> [What is being asked]
Which lines of the records contain the word "badge"? Copy each one.

-- Data follows --

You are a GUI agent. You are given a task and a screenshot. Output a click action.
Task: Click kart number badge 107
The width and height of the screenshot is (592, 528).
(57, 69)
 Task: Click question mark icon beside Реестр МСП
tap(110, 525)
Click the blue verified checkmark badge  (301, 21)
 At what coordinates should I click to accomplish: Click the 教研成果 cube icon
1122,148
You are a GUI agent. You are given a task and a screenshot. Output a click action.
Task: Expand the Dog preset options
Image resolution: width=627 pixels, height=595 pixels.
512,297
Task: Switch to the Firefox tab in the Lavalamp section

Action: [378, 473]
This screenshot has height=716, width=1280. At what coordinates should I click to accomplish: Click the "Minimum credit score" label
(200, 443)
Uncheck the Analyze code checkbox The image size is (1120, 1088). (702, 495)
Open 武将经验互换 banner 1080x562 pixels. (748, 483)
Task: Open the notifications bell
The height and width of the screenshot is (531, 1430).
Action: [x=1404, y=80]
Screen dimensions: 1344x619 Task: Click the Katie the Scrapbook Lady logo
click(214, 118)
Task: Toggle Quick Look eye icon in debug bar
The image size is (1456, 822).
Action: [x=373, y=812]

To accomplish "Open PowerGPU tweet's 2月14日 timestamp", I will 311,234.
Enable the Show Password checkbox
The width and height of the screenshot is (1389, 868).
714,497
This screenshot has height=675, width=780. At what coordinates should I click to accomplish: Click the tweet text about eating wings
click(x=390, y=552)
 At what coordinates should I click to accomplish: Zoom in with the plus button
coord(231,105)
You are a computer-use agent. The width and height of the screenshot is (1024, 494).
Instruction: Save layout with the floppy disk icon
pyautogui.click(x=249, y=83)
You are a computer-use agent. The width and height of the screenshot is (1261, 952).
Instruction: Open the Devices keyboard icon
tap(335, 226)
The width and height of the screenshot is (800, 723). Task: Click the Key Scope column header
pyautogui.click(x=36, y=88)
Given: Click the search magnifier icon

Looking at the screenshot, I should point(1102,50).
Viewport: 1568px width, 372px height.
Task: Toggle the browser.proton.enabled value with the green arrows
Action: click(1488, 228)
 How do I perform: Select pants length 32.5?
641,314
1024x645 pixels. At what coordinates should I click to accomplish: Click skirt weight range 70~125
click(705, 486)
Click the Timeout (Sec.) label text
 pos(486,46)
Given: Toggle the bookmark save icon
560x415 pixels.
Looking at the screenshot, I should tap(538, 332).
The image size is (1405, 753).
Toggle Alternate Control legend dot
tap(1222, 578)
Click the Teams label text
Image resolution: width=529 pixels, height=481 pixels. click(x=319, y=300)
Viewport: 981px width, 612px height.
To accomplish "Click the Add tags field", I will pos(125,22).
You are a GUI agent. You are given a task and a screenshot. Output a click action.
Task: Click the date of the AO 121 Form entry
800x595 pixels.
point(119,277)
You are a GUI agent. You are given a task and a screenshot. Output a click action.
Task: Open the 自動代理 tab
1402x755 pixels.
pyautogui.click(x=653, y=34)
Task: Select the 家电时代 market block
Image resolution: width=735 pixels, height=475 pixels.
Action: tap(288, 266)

-- Data concluded --

> [Worked solution]
Task: Click kart number badge 107
Click the blue verified checkmark badge  (301, 21)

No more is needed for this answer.